The latest slew of fines against banks (almost US $6 billion) in wake of the FOREX scandal has attracted predictable headlines from the press along the lines of “How can it be that so few individuals have been held to account?”
Yet, as I write this blog, a senior trader with two of the banks concerned is today becoming the first person to face trial by jury over allegations he conspired to rig global Libor interest rates when his case begins in London.
The former yen derivatives trader is charged by the Serious Fraud Office (SFO) with eight counts of conspiracy to defraud between 2006 and 2010, a criminal offence that carries a maximum jail sentence of 10 years. A range of other individuals are expected to face trial here in the UK and beyond.

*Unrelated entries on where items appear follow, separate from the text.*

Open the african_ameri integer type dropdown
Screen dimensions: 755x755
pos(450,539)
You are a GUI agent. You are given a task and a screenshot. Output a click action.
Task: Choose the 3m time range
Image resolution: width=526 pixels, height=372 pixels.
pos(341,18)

The UK is also about to introduce the Senior Managers Regime (SMR), one of the most far-reaching reforms focusing on individual accountability ever implemented.
Are They Getting Away With It?
So how justified are the headlines? Are the bankers really “getting away with it”? Perhaps even more importantly, will they get away with it in the future or will the new reforms eradicate what Martin Wheatley the Chief Executive of the Financial Conduct Authority has called the “Murder on the Orient Express Defence”?
Industries characterised by weak accountability – or by individuals seeking to protect themselves on a ‘Murder on the Orient Express’ defence (it wasn’t me, it could have been anyone) – are almost invariably less financially stable, and more prone to misconduct.
Plenty has already been written about the SMR including on my previous blogs. So I don’t intend to go into the detail of it here. Instead I want to focus on a particular tension between the concepts of accountability and effective regulation, which has been highlighted by a recent Court of Appeal judgment.
A specific challenge for regulators and investigators seeking to apply and enforce the concept of “accountability” against individuals is how to be fair (and be seen to be fair) and deliver justice.
This is what Section 393 of the Financial Services and Markets Act 2000 is all about. It is designed to give “identified” individuals the right to make representations in relation to warning and decision notices given to others in respect of whom the Financial Conduct Authority is taking regulatory action.
The question is what does “identified” mean in this context. This formed the basis for the FCA’s recent unsuccessful appeal to the Court of Appeal. The case concerned a former senior manager of JP Morgan at the time of the London Whale rogue trader losses in 2012.
The FCA in its Final Notice to JP Morgan, in which it fined the bank £137million, made reference to the bank’s “CIO London management” but did not name any individuals. Mr Achilles Macris was at the time within the management structure of the bank, exercised a controlled function and had the job title of International Chief Investment Officer. He complained that, looked at in its proper context, the notice did, in effect, single him out through use of the phrase “CIO London management”.
The FCA disagreed. It argued that a general reader would not unambiguously and unequivocally have been able to identify Mr Macriss.
The Court of Appeal took a different view. It found that the test for identification should be similar to that applied in defamation cases. The correct approach was summed up as follows:
“Are the words used …. such as would reasonably in the circumstances lead persons acquainted with the claimant/ third party, or who operate in his area of the financial services industry, and therefore would have the requisite specialist knowledge of the relevant circumstances, to believe as at the date of the promulgation of the Notice that he is a person prejudicially affected by matters stated in the reasons contained in the notice?”
Applying this test to the facts of the case, The Court of Appeal ruled that Mr Macriss ought to have been given representation rights under Section 393 before the Notice was issued.
Whether the FCA will apply to the Supreme Court for leave to appeal this decision remains to be seen but it is not hard to see how see how the case has the potential to give the FCA a severe headache under the new SMR regime.
The very new tools which the FCA will have at its disposal to render individuals accountable such as Statements of Responsibility and Management Responsibility Maps will be additional sources by which individuals can be identified. Indeed that is the whole point of them. Does this mean that the FCA will in future have to choose between either full-blown enforcement against individuals or the issuing of notices to the entity alone, which are so deprived of colour and context (for fear of identifying individuals) that they lack the very punch and deterrent effect which the FCA is looking for?